-- SELECTED PASSAGE --
=======

The author didn't really mention the long period of time that Disney did have trouble after Walt's passing.  Steve Jobs famously warned Tim Cook not to sit around and ask what Steve Jobs would do (which is what post-Walt Disney had a problem with).

And on page 262,

     The most carefully Land has publicly addressed himself this issue was in the interview he gave Forbes in June 1975:  "There is only room for one of me in this company, and if while the one is there, all the others are growing and learning, the worst thing that could happen is that we could become one of the two or three best companies in photography and running along steadily.  The best thing that could happen is that we would not merely do that, but one or two or five of the young people around me - the apprentices in every sense - will take over and we might go three or four times as fast." 

This is a little off the topic, but there was a quote of Land's that is very inspiring from this book so I'll post it here:

The Five Thousand Steps to Success

If you dream of something worth doing and then simply go to work on it and don't think of anything of personalities, or emotional conflicts, or of money, or of family distractions; if you just think of, detail by detail, what you have to do next, it is a wonderful dream even if the end is a long way off, for there are about five thousand steps to be taken before we realize it; and start making the first ten, making twenty after, and it is amazing how quickly you get through those five thousand steps.  (Edwin Land to Polaroid employees, December 23, 1942)

Anyway, this book ended with optimism that Polaroid will do just fine without Edwin Land.  Again, we know that that wasn't the case.  It took until 2001 for Polaroid to go bust, but they had many bad years before that.

=======

-- RAW RECORDS --
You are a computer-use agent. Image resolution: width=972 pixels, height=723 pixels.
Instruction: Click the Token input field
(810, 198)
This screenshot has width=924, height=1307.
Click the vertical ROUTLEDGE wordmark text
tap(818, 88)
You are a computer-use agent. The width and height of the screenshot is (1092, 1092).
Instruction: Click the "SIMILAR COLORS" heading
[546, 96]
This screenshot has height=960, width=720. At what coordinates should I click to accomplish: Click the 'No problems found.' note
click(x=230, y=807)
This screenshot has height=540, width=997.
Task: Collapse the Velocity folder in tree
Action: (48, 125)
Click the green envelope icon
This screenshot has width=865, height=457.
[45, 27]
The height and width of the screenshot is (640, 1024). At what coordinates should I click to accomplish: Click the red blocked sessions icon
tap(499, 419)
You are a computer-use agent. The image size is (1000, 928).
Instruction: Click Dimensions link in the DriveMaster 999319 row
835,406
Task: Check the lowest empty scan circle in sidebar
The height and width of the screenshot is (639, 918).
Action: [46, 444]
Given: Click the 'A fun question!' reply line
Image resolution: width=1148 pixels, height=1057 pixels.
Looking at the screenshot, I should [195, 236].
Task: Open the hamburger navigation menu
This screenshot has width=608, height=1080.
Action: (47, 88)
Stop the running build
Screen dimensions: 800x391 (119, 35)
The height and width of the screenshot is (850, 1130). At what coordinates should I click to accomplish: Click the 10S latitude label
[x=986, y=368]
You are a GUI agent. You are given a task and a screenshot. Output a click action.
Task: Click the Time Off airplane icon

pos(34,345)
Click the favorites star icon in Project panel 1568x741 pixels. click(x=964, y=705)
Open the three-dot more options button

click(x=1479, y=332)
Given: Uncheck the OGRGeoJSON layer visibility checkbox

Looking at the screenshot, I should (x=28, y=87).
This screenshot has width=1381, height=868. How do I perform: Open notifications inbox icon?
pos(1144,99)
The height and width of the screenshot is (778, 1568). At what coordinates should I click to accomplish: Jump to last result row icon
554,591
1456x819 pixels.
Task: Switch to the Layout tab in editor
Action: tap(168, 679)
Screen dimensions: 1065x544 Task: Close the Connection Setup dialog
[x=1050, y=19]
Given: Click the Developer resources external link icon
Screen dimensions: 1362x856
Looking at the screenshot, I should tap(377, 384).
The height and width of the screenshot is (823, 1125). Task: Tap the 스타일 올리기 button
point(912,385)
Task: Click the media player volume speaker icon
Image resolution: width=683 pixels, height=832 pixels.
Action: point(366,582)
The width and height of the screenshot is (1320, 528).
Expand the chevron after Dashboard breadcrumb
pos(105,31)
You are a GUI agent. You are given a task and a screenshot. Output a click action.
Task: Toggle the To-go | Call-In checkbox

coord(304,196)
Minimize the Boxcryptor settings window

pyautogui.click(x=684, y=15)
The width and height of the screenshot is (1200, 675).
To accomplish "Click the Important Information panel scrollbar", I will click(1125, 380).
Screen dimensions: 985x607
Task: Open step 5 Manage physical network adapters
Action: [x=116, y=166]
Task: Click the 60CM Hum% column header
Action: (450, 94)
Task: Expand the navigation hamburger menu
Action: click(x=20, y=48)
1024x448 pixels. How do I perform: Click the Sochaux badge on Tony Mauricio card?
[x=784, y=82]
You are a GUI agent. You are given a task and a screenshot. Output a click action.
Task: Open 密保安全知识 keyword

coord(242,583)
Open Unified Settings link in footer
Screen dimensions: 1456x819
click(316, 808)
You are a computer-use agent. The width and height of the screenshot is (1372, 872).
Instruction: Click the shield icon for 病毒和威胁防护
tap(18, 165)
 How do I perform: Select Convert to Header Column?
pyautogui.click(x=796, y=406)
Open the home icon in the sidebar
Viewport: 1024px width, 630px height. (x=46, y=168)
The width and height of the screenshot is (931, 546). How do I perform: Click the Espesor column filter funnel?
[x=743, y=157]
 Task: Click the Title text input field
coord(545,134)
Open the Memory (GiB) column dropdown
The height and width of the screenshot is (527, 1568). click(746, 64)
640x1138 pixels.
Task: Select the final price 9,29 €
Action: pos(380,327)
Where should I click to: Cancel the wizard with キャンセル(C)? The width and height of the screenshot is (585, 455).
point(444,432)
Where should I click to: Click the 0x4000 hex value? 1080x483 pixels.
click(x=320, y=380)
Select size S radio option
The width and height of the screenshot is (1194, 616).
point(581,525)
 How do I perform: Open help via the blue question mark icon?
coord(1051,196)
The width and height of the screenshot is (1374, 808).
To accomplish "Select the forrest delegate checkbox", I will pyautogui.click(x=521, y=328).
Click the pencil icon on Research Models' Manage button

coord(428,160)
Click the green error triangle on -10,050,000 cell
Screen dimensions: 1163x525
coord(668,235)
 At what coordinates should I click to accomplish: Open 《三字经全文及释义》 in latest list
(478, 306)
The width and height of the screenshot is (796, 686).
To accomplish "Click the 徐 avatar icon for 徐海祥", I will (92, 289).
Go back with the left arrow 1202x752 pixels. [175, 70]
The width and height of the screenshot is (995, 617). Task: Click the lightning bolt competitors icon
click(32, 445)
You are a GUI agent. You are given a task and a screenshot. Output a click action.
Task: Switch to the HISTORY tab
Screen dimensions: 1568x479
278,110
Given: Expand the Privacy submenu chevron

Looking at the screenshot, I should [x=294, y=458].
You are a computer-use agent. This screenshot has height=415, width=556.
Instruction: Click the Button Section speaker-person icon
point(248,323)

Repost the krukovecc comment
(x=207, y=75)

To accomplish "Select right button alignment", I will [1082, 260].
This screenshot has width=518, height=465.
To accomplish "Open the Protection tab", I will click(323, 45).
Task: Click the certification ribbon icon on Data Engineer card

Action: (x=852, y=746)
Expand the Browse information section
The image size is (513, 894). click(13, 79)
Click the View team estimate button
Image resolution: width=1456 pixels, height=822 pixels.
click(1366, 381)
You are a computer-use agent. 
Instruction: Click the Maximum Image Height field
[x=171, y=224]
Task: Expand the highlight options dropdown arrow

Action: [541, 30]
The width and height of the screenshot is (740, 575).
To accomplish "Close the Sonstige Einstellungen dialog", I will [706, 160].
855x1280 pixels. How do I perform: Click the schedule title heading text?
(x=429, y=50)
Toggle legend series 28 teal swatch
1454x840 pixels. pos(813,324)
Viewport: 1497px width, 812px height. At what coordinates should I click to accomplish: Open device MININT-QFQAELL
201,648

=======

-- STATED GOAL --
According to the passage on Edwin Land and Polaroid, in what year did Polaroid go bust? The material above is separate from the passage on Edwin Land and Polaroid.

-- TASK OUTPUT --
2001.